▶ _Aim of the exercise_:
Only the pictures are to be omitted; everything else in the listing must be reproduced exactly.

▶ _Material for this exercise_:
○ ○ ○
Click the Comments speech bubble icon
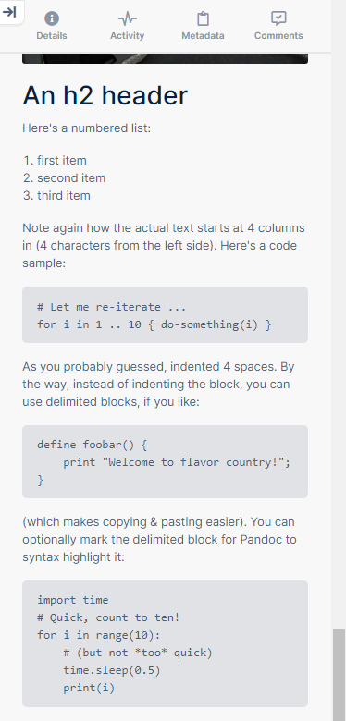This screenshot has height=721, width=346. click(278, 18)
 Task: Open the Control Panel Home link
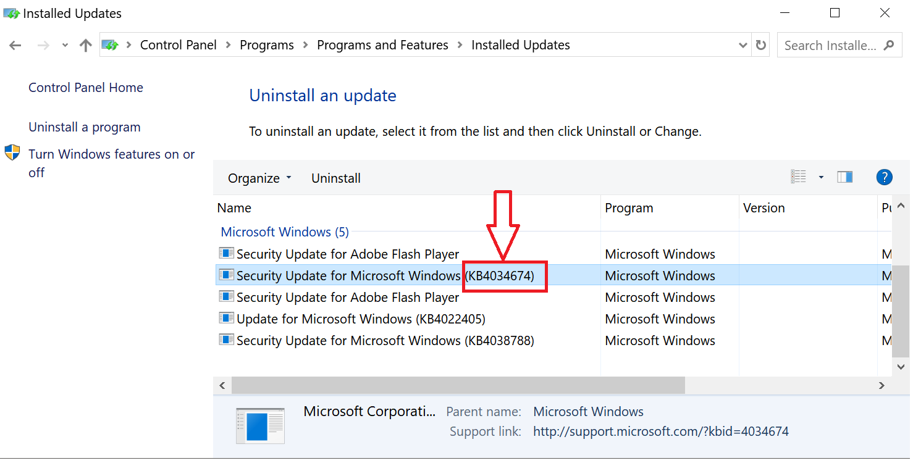(86, 88)
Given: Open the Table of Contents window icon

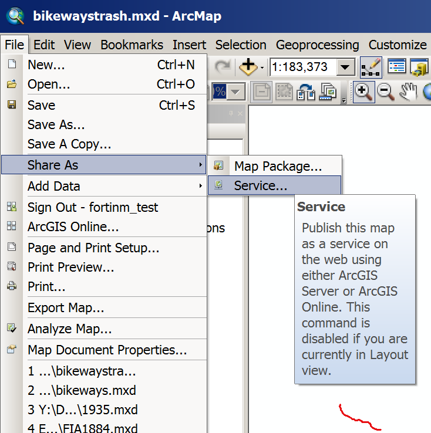Looking at the screenshot, I should click(x=396, y=66).
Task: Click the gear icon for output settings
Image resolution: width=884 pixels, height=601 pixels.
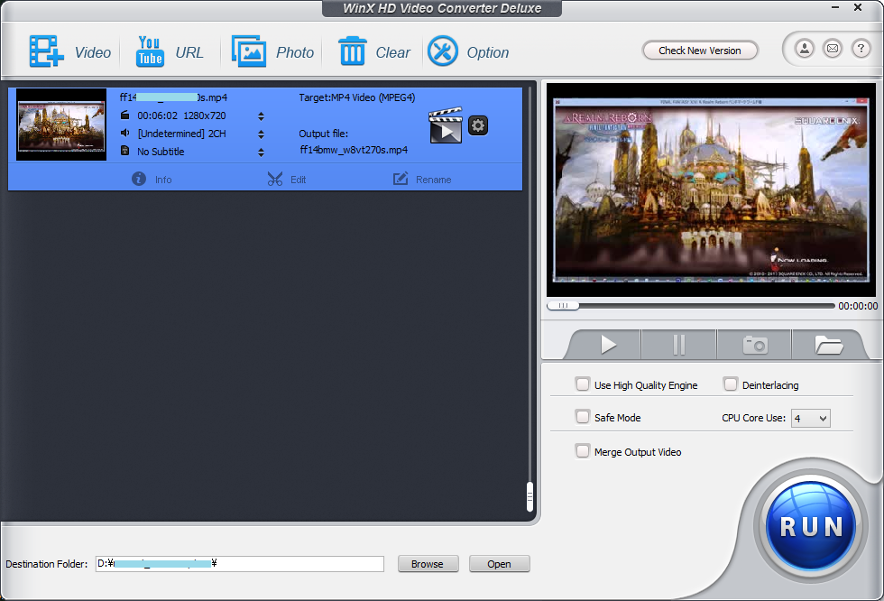Action: tap(478, 125)
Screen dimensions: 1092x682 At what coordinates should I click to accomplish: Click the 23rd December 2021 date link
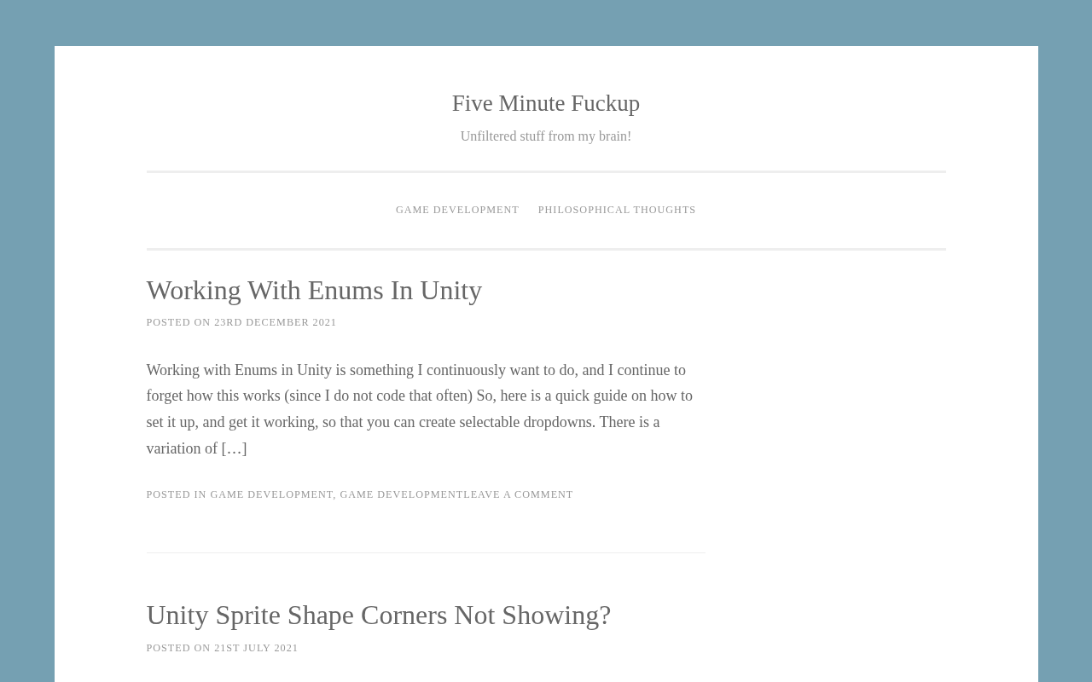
○ ○ ○
▶ _Problem solution_:
Click the Comments speech bubble icon
This screenshot has height=721, width=346. click(278, 18)
 Task: Open the Control Panel Home link
(86, 88)
Given: Open the Table of Contents window icon

Looking at the screenshot, I should click(x=396, y=66).
Task: Click the gear icon for output settings
Image resolution: width=884 pixels, height=601 pixels.
Action: tap(478, 125)
Screen dimensions: 1092x682 At what coordinates should I click to accomplish: Click the 23rd December 2021 date link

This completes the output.